Text shown:
•••••

It remains the most important criteria for us to balance client satisfaction measurements as we digest the increased amount of new business, not only this past year, but going forward and to continue to operate on budget. We will look to make certain the recent expansion continues to operate consistently and the new districts and regions continue to improve the margins and the operational performance. The food service margins, as we expand that in a controlled way, should continue to improve. And if we execute properly, we will ultimately mirror housekeeping and laundry's, but they should improve a couple of basis points quarter-to-quarter, which they did in 2012.
All divisions continue to perform better. And with the expansion, we just want to ensure consistency. And that is why we are a little bit hedging what the sustained growth rate in food-service can be, and figure we will have a good feel and be able to confidently commit to it by the summer of 2013.
We think we can get the direct costs down below 86%, and work our way closer to 85% over the next year or 1.5 years. Like Ted described, the SG&A,if we're going to model it, there are some efficiencies to be had, but 7%, 7.25% is still the safe target. Our tax provision is going to be 35% without the one-time catch-up or benefit that we are going to quantify and demonstrate in the first quarter of 2013 for the retroactive part of the worker opportunity tax credit. But we believe the recent growth in the operating on-budget, frankly, in this environment, the demand for the services for both services has never been greater.
We have never had better management people in the history of the Company. We have all the financial resources to grow as fast as our ability to manage it. So overall, these are pretty good times for us. So, thanks again. And onward and upward.
Operator
And ladies and gentlemen, that does conclude today's call. We thank you for your participation. Have a great day.

•••••

Material supplied:

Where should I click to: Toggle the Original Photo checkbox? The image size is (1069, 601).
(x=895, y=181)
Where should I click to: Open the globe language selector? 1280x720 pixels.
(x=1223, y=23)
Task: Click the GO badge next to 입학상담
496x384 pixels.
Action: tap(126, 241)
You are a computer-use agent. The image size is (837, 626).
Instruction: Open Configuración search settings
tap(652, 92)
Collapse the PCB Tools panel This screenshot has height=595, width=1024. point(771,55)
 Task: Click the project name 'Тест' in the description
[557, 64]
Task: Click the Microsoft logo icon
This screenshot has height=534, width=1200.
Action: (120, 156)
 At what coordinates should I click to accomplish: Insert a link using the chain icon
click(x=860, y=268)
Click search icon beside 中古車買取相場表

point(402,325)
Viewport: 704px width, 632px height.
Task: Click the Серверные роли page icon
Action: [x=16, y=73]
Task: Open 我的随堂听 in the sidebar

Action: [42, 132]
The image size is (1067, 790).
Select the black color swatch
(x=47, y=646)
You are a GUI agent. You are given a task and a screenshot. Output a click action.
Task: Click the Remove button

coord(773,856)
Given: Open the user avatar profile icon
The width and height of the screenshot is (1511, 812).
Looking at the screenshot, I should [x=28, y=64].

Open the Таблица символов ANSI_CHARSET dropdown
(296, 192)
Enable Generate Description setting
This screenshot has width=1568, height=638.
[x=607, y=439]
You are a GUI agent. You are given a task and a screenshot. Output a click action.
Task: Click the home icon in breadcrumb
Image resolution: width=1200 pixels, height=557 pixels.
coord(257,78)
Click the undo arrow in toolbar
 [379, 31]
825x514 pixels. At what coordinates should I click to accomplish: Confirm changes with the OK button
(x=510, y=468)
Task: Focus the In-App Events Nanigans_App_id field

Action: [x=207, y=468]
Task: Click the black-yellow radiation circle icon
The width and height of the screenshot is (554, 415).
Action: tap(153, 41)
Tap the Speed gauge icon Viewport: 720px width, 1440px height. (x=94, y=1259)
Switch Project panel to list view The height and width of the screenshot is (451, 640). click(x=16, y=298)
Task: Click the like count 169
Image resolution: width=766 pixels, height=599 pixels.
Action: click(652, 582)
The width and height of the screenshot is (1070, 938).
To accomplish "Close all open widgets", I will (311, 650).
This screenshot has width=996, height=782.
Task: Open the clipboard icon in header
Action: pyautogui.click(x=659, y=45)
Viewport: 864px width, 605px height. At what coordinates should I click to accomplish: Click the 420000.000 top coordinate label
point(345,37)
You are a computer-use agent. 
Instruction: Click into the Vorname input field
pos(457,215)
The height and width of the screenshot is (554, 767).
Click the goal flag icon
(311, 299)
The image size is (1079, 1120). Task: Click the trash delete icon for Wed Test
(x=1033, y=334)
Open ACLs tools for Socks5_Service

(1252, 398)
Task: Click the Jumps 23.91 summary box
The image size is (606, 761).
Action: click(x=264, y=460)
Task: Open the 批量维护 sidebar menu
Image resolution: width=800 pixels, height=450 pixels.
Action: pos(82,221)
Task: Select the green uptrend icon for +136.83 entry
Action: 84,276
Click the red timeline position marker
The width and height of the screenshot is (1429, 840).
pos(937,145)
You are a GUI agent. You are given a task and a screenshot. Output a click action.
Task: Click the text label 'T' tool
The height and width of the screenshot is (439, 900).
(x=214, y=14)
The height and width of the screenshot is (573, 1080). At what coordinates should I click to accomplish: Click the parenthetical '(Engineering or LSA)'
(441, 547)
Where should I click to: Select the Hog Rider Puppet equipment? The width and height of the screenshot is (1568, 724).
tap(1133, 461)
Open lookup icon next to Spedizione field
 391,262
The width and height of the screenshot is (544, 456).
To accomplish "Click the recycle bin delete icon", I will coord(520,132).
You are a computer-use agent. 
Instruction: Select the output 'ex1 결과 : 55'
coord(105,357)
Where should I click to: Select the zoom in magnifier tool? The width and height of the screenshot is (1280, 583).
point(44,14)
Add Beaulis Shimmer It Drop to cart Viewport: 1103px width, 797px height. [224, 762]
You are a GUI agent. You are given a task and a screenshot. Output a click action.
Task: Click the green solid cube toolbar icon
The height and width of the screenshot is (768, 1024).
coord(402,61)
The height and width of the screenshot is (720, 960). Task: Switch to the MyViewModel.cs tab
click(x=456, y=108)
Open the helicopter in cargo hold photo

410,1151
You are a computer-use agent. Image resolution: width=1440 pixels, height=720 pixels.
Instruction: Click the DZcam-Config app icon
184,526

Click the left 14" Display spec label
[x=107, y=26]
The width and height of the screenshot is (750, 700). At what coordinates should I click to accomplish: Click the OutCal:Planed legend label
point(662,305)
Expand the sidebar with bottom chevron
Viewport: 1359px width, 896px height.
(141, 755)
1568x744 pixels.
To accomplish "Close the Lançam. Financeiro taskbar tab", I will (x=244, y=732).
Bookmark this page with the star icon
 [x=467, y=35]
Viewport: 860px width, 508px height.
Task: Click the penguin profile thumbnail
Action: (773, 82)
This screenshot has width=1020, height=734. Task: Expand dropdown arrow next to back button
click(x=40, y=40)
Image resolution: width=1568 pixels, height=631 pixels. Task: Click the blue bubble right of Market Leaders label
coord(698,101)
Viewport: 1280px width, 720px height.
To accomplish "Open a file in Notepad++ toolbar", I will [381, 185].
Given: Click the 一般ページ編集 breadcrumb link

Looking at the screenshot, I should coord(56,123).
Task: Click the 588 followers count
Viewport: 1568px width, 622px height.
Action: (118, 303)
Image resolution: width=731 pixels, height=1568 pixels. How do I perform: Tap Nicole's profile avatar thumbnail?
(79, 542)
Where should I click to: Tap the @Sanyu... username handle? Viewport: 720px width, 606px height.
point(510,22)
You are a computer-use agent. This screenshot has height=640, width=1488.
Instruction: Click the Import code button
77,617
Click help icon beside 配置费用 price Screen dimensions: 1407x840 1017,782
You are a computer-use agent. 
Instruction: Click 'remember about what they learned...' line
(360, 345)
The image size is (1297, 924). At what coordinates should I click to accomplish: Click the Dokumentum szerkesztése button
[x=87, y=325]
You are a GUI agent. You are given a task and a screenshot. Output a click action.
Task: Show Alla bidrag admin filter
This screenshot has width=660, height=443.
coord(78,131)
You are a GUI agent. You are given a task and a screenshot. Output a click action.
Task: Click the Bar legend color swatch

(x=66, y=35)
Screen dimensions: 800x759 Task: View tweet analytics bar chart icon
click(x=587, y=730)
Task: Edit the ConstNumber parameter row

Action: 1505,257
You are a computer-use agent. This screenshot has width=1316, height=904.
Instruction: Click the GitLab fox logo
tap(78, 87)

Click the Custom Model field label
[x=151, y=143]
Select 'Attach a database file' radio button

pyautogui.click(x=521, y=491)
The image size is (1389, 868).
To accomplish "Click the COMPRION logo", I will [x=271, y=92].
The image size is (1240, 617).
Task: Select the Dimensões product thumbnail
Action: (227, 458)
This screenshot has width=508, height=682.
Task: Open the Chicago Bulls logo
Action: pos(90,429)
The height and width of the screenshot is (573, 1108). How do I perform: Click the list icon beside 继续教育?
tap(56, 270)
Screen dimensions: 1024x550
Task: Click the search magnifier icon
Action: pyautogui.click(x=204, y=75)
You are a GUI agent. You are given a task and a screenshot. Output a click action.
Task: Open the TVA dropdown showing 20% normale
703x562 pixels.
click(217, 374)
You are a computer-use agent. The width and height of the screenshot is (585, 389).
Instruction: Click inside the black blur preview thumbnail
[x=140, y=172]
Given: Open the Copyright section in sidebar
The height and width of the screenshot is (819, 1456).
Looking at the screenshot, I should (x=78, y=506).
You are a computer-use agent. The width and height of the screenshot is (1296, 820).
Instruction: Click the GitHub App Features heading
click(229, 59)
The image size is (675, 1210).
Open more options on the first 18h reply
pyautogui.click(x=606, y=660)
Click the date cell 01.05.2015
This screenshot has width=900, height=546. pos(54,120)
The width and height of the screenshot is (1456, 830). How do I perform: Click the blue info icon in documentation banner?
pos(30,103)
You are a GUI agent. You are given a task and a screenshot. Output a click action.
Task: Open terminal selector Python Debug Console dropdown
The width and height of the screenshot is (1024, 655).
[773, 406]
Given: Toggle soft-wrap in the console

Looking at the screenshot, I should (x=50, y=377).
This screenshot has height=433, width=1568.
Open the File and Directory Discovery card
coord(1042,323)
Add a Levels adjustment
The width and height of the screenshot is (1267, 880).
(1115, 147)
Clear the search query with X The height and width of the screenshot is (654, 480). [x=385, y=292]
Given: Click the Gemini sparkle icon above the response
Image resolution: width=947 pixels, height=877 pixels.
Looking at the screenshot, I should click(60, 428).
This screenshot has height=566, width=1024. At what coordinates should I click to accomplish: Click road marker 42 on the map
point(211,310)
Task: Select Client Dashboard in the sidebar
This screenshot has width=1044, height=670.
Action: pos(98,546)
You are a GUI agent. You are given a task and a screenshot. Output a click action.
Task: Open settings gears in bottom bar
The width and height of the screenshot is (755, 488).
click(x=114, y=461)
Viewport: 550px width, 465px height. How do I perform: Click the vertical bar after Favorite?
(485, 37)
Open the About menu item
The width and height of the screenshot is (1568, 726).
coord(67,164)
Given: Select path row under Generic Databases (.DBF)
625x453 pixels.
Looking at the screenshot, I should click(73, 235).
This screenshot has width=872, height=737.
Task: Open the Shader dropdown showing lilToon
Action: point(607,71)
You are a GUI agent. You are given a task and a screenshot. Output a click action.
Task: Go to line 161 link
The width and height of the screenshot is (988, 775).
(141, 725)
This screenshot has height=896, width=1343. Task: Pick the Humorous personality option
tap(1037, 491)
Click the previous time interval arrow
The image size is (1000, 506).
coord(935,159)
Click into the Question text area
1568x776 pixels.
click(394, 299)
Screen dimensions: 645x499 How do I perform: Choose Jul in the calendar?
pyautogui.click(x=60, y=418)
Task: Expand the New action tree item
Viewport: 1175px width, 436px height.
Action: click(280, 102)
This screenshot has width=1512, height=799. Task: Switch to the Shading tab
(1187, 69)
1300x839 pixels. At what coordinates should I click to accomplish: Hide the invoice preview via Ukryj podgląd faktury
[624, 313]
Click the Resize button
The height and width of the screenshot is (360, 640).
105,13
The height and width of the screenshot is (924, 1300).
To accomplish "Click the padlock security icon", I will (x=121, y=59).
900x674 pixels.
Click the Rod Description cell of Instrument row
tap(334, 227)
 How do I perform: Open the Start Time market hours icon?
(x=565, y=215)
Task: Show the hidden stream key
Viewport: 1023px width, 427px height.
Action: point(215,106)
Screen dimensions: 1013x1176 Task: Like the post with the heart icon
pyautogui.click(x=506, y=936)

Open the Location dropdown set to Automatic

•••••

Required tasks:
1. In two sentences, summarize the transcript.
2. Rewrite the transcript from "We think we" to "never been greater.", changing "direct costs" to "operating costs".
Work only from the transcript, not the listing.

Exercise solutions:
1. The speaker says the priority is to balance client satisfaction while absorbing new business and operating on budget, and expects food service margins to keep improving as that division expands in a controlled way. Targets include direct costs below 86%, SG&A at 7% to 7.25%, and a 35% tax provision, and the speaker says demand has never been greater and management has never been better.

2.
We think we can get the operating costs down below 86%, and work our way closer to 85% over the next year or 1.5 years. Like Ted described, the SG&A,if we're going to model it, there are some efficiencies to be had, but 7%, 7.25% is still the safe target. Our tax provision is going to be 35% without the one-time catch-up or benefit that we are going to quantify and demonstrate in the first quarter of 2013 for the retroactive part of the worker opportunity tax credit. But we believe the recent growth in the operating on-budget, frankly, in this environment, the demand for the services for both services has never been greater.